Items from a dataset
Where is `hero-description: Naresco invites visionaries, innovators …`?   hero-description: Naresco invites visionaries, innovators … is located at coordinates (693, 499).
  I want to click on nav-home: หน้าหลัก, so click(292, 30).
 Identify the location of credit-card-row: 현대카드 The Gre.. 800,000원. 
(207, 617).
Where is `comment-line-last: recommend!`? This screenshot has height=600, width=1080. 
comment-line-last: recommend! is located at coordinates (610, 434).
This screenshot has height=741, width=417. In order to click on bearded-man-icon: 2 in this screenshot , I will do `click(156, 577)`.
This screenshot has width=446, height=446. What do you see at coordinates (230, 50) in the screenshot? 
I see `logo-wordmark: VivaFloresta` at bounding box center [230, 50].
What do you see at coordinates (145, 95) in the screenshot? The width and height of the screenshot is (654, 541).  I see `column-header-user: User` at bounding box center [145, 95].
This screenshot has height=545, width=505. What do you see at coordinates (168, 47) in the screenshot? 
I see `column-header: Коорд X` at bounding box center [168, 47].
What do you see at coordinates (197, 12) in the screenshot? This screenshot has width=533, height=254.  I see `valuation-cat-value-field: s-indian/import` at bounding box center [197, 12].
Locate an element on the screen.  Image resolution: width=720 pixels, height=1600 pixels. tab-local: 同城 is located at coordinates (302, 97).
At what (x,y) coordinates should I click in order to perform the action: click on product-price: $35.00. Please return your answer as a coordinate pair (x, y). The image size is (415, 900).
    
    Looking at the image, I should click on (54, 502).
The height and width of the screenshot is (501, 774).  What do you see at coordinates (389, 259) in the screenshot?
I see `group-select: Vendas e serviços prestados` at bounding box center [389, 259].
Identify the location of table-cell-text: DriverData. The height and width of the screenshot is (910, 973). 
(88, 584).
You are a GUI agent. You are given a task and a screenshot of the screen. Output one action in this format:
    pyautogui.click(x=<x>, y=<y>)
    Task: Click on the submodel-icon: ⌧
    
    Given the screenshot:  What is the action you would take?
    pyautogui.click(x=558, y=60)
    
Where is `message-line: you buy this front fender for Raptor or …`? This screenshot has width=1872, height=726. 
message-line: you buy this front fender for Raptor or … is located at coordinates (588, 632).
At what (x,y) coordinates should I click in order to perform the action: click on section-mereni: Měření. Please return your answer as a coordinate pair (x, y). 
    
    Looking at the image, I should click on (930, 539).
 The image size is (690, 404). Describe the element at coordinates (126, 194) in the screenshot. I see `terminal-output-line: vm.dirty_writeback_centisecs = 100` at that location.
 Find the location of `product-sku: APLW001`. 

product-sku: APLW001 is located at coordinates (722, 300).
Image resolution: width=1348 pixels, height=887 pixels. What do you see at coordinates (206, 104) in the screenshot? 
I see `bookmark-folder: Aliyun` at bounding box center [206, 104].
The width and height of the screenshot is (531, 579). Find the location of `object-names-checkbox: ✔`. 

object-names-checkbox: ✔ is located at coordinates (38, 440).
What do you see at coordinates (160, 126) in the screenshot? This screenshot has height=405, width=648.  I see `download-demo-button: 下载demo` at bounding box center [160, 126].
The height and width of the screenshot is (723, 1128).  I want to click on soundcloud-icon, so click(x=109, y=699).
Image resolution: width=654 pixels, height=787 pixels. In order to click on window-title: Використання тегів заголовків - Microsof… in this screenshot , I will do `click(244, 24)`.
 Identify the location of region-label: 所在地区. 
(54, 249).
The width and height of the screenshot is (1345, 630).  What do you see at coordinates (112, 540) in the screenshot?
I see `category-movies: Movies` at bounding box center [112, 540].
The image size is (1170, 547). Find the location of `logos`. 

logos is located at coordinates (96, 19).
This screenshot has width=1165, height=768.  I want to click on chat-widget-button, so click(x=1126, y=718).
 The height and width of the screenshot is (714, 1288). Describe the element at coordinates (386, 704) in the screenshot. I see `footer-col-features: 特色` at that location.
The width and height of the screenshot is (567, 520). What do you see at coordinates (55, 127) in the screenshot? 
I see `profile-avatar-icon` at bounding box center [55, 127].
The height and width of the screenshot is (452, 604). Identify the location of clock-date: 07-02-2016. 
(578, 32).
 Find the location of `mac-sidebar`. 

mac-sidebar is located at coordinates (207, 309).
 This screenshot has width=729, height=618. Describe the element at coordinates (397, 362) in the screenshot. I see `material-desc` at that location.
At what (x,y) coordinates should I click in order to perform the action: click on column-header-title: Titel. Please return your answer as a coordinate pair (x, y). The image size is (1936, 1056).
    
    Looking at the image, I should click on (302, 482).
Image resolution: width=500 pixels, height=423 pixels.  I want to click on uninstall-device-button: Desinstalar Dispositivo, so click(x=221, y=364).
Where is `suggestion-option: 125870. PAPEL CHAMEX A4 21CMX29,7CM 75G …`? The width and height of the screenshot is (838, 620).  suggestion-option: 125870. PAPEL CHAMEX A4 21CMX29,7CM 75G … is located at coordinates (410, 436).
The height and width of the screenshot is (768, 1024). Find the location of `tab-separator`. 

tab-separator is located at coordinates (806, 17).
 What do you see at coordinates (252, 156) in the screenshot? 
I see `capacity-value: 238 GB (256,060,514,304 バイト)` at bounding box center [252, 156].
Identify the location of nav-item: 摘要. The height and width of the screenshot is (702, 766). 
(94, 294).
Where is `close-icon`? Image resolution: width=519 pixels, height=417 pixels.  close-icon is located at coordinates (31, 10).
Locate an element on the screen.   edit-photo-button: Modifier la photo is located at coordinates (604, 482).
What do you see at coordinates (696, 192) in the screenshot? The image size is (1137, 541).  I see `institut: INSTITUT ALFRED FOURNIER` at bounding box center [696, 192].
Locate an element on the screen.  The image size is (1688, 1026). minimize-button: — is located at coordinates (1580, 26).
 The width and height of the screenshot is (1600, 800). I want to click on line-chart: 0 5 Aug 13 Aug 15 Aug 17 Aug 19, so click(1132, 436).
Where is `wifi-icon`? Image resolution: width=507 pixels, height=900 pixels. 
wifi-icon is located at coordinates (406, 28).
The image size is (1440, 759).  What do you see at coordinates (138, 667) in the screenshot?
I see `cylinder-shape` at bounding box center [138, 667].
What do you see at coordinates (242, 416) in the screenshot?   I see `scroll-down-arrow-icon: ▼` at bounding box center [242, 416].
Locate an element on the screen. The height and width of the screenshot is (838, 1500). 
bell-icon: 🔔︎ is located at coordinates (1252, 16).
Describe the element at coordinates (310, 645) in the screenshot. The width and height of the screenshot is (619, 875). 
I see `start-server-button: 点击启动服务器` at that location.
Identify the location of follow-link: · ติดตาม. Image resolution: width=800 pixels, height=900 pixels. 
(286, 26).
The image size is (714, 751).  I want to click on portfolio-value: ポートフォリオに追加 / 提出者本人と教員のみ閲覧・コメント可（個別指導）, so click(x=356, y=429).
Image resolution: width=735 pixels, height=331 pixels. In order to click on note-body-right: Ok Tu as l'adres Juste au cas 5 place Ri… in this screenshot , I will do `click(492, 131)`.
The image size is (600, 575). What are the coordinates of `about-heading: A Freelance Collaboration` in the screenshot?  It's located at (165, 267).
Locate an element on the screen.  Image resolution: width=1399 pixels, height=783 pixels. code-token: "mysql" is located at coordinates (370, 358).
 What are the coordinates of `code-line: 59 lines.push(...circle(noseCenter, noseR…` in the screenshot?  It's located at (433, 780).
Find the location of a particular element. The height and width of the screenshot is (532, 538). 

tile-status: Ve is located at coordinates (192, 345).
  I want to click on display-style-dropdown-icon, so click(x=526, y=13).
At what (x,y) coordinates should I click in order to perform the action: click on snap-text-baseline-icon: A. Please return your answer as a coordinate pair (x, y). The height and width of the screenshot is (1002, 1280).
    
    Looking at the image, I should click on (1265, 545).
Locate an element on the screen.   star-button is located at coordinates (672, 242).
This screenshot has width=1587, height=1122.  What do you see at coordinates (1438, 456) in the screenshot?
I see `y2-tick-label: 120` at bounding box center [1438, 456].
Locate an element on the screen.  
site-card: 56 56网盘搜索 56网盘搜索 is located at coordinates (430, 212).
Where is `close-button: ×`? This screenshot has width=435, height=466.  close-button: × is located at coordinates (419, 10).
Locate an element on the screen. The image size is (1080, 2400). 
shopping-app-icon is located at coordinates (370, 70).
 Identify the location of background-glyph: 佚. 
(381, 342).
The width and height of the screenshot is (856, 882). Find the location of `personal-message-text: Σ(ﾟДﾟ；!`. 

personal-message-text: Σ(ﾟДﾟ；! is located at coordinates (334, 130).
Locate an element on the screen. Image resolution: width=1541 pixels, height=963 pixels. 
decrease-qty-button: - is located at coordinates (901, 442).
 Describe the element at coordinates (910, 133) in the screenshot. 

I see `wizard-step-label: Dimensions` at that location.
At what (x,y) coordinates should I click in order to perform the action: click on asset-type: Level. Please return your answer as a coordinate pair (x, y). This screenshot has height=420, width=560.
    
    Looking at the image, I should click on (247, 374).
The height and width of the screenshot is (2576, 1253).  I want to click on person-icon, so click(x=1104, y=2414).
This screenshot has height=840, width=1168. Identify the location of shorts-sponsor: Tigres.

* [Work item]:
Output the records unchanged, from the line containing "Describe the element at coordinates (310, 645)" through the line containing "at (433, 780).", with both of those lines included.

* [Completed exercise]:
Describe the element at coordinates (310, 645) in the screenshot. The width and height of the screenshot is (619, 875). 
I see `start-server-button: 点击启动服务器` at that location.
Identify the location of follow-link: · ติดตาม. Image resolution: width=800 pixels, height=900 pixels. 
(286, 26).
The image size is (714, 751).  I want to click on portfolio-value: ポートフォリオに追加 / 提出者本人と教員のみ閲覧・コメント可（個別指導）, so click(x=356, y=429).
Image resolution: width=735 pixels, height=331 pixels. In order to click on note-body-right: Ok Tu as l'adres Juste au cas 5 place Ri… in this screenshot , I will do `click(492, 131)`.
The image size is (600, 575). What are the coordinates of `about-heading: A Freelance Collaboration` in the screenshot?  It's located at (165, 267).
Locate an element on the screen.  Image resolution: width=1399 pixels, height=783 pixels. code-token: "mysql" is located at coordinates (370, 358).
 What are the coordinates of `code-line: 59 lines.push(...circle(noseCenter, noseR…` in the screenshot?  It's located at (433, 780).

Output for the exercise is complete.